Meta-learning with an Adaptive Task Scheduler

Huaxiu Yao,Yu Wang,Ying Wei,Peilin Zhao,Mehrdad Mahdavi,Defu Lian,Chelsea Finn
DOI: https://doi.org/10.48550/arXiv.2110.14057
2021-10-27
Abstract:To benefit the learning of a new task, meta-learning has been proposed to transfer a well-generalized meta-model learned from various meta-training tasks. Existing meta-learning algorithms randomly sample meta-training tasks with a uniform probability, under the assumption that tasks are of equal importance. However, it is likely that tasks are detrimental with noise or imbalanced given a limited number of meta-training tasks. To prevent the meta-model from being corrupted by such detrimental tasks or dominated by tasks in the majority, in this paper, we propose an adaptive task scheduler (ATS) for the meta-training process.
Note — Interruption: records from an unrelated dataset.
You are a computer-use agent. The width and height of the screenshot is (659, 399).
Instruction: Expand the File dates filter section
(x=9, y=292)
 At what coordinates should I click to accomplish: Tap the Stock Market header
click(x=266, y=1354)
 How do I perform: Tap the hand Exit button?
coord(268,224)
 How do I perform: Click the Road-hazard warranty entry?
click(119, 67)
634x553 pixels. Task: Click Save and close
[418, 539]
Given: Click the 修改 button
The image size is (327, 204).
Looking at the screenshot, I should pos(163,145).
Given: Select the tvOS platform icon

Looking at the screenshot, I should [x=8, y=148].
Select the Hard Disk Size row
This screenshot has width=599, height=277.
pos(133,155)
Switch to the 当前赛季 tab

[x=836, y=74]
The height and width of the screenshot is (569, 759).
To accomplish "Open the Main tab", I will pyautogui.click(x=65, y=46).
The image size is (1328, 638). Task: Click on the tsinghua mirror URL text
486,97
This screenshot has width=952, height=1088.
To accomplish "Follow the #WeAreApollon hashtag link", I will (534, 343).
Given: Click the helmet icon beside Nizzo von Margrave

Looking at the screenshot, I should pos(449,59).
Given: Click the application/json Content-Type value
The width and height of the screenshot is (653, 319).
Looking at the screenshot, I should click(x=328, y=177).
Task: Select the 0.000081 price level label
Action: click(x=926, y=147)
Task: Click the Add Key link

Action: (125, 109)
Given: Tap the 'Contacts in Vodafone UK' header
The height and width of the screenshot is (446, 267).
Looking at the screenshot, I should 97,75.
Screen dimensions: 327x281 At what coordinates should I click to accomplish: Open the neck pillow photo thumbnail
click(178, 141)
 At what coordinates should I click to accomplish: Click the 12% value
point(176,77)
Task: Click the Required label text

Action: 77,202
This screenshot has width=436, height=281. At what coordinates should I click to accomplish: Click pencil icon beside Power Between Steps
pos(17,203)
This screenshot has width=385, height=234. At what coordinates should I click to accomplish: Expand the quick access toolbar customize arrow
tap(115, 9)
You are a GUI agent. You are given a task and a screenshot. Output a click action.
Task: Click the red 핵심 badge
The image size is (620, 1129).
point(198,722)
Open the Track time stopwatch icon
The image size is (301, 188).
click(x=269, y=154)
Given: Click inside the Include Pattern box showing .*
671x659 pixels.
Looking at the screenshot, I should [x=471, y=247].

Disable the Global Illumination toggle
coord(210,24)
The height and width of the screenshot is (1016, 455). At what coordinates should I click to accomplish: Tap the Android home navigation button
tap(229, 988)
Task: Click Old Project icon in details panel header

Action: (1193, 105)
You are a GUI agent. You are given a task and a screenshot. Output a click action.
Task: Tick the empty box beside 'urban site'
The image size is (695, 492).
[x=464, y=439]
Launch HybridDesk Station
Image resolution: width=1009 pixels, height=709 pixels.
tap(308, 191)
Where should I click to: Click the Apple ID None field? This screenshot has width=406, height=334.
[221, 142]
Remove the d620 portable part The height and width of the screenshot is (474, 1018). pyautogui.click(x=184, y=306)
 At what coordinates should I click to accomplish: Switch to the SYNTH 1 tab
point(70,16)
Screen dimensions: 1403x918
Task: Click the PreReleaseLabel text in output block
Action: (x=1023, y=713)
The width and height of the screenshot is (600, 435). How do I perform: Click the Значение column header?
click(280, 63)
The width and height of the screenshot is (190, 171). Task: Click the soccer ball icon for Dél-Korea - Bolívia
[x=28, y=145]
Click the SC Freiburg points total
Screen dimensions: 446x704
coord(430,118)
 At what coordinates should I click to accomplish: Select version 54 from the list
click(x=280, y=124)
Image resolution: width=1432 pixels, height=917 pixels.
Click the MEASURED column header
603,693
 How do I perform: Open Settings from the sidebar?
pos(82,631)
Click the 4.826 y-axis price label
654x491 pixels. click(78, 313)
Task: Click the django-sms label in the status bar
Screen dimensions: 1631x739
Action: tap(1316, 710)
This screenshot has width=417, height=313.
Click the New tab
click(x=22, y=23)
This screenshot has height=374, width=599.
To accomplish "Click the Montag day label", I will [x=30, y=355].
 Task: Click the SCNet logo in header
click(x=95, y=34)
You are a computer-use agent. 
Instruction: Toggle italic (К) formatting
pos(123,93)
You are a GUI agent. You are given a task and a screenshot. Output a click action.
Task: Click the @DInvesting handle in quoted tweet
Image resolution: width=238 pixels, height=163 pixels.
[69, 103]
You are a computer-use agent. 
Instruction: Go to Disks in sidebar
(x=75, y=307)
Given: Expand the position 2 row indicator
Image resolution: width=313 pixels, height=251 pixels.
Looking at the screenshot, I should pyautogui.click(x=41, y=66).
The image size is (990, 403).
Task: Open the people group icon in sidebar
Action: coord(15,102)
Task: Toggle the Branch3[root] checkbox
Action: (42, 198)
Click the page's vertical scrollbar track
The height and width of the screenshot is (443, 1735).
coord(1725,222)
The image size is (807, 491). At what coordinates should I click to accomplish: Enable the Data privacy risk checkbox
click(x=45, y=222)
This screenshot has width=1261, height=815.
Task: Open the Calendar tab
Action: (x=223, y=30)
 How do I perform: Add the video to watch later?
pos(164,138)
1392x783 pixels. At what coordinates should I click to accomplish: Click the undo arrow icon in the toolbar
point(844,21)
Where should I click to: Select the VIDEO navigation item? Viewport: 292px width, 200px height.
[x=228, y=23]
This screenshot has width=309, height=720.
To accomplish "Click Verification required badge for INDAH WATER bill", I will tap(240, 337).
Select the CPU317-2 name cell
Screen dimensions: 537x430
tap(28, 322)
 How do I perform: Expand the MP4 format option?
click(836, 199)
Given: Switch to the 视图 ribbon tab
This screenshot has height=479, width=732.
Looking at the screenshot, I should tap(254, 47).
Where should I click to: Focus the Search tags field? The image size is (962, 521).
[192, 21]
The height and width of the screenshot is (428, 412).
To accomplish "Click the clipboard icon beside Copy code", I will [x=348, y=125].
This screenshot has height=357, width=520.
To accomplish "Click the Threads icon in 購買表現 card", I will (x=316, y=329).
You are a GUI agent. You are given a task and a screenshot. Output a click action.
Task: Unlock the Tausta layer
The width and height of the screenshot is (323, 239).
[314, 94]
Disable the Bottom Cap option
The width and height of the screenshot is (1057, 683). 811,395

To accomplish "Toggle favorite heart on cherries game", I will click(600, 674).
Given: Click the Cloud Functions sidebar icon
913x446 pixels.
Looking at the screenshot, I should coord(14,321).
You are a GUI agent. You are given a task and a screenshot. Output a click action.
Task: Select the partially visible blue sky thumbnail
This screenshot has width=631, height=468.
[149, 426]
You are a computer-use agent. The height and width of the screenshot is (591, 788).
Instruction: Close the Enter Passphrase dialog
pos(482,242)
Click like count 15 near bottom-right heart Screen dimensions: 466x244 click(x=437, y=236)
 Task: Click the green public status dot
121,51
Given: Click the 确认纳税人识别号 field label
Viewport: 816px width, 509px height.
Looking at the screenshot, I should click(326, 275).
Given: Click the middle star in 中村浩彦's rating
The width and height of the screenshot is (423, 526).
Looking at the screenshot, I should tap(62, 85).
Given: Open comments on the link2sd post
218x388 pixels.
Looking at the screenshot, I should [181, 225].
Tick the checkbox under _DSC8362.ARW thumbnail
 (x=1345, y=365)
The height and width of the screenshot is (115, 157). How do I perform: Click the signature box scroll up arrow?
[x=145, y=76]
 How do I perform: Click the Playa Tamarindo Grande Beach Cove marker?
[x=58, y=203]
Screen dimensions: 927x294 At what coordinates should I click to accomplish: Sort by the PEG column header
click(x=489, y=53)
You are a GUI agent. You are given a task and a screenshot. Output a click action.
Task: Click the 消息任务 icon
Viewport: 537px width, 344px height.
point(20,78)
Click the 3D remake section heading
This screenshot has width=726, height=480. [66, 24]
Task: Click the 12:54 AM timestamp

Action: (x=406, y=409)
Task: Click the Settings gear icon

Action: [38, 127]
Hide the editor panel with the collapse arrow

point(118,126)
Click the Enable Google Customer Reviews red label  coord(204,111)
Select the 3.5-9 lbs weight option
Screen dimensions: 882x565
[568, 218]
In ATS, for the first time, we design a neural scheduler to decide which meta-training tasks to use next by predicting the probability being sampled for each candidate task, and train the scheduler to optimize the generalization capacity of the meta-model to unseen tasks. We identify two meta-model-related factors as the input of the neural scheduler, which characterize the difficulty of a candidate task to the meta-model. Theoretically, we show that a scheduler taking the two factors into account improves the meta-training loss and also the optimization landscape. Under the setting of meta-learning with noise and limited budgets, ATS improves the performance on both miniImageNet and a real-world drug discovery benchmark by up to 13% and 18%, respectively, compared to state-of-the-art task schedulers.
Machine Learning
What problem does this paper attempt to address?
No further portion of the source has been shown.